— Task instructions —
All lines in the records below that hold "checkbox" are to be shown.
───── Data for this exercise
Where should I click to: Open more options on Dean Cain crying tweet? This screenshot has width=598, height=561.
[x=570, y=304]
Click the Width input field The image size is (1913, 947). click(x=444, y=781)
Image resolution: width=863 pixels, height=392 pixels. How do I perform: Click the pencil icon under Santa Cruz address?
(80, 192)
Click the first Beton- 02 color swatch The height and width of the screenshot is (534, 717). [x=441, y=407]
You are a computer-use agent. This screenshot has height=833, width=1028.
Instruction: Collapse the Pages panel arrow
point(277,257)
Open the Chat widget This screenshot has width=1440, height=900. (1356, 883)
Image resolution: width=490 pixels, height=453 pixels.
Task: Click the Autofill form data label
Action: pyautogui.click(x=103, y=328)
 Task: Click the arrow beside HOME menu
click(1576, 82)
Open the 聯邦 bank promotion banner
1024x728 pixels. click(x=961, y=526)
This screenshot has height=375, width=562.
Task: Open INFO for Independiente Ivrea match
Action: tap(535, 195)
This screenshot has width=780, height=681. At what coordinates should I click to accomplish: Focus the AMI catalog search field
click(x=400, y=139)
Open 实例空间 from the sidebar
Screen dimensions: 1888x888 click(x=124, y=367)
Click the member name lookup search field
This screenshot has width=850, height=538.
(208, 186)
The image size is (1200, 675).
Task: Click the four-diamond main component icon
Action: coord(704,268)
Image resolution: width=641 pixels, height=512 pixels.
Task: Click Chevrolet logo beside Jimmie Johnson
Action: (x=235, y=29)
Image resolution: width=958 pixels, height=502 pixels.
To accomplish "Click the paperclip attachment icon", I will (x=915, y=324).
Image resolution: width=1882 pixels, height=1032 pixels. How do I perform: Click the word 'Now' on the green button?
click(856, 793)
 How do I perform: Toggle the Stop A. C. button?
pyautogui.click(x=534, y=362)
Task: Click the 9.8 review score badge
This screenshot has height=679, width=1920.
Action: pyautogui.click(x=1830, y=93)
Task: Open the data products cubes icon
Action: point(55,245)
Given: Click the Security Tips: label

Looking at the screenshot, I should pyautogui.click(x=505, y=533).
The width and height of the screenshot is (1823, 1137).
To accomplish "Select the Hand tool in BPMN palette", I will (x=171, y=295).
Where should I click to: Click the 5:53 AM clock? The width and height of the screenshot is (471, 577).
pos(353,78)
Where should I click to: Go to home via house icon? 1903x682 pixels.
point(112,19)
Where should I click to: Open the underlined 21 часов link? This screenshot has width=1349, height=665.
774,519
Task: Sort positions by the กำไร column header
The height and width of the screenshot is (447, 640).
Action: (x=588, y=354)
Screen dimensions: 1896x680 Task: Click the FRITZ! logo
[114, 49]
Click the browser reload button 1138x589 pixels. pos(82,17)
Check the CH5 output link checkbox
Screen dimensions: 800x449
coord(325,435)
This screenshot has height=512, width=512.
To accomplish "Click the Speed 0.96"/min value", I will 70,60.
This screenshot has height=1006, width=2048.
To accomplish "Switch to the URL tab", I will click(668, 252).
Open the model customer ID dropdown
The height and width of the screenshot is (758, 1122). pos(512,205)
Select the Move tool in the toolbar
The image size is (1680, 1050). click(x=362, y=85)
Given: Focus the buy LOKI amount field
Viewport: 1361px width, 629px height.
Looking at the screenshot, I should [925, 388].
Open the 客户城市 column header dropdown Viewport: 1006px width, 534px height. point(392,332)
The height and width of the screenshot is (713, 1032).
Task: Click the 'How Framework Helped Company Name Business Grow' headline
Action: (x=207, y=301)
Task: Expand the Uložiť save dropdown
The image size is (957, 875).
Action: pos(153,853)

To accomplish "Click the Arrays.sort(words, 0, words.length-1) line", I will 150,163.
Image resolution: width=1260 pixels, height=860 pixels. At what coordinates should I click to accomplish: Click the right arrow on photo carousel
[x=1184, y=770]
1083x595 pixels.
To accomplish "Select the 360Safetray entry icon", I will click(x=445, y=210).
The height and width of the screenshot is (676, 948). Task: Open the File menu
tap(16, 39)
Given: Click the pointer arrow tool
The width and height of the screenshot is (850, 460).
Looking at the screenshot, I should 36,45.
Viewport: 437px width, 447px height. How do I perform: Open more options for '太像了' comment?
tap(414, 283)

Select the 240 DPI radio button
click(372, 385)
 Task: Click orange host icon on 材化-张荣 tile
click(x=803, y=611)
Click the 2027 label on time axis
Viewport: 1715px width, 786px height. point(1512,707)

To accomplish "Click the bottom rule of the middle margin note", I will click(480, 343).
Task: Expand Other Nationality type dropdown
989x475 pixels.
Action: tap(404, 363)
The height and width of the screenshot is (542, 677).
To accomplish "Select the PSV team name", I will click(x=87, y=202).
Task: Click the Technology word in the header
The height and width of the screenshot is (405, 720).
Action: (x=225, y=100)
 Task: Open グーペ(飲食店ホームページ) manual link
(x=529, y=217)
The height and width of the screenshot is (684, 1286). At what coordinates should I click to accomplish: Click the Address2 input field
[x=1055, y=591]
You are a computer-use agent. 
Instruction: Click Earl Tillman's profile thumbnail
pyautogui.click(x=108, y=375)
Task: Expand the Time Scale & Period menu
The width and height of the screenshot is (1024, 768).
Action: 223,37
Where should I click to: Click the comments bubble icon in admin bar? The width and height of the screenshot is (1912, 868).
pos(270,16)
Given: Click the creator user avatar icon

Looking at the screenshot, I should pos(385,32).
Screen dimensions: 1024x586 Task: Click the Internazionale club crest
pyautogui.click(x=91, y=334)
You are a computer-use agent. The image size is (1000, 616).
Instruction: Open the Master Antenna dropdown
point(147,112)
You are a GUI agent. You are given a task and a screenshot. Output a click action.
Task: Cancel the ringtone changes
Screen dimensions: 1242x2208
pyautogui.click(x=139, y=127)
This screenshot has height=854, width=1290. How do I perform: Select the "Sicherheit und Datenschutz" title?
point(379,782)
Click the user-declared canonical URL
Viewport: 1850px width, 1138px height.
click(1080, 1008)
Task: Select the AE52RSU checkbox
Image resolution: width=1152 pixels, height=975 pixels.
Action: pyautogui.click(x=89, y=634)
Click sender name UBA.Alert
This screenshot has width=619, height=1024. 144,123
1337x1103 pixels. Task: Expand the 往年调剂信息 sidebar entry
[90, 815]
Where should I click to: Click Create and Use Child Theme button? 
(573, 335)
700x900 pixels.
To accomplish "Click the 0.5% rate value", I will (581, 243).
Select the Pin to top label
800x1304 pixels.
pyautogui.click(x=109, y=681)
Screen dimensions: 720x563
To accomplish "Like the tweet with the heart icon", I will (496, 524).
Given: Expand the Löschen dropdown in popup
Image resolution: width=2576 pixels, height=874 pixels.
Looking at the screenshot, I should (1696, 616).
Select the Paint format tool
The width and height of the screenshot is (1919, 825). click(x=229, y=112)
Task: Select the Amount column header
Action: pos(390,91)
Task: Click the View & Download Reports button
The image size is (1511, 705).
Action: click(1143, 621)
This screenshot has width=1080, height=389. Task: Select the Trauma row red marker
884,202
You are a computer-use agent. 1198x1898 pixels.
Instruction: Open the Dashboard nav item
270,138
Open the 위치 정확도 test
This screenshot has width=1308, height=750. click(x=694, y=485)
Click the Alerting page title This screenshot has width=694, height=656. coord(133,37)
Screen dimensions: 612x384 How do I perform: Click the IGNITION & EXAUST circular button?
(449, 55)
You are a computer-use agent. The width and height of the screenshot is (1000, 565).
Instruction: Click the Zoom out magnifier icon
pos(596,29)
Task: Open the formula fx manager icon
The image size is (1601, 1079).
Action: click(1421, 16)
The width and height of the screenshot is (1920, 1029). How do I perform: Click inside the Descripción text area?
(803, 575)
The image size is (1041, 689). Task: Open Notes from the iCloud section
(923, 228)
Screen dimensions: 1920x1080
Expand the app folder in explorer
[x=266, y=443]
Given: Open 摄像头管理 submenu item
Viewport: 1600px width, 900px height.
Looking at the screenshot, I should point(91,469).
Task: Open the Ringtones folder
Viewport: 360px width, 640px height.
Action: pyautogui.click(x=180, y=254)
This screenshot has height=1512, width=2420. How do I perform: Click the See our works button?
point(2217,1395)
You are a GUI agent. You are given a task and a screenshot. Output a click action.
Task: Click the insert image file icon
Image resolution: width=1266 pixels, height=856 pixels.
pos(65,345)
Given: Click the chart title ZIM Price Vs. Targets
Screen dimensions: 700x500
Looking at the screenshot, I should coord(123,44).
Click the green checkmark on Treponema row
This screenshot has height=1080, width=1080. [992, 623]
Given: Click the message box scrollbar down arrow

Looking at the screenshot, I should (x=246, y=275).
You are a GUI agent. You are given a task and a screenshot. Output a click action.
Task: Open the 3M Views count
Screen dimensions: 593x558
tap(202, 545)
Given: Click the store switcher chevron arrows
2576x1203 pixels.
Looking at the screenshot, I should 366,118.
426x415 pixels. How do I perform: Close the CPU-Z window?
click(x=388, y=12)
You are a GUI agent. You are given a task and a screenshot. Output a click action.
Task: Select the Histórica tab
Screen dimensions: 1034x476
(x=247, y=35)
──────────
— Exercise result —
Check the CH5 output link checkbox
Task: Select the AE52RSU checkbox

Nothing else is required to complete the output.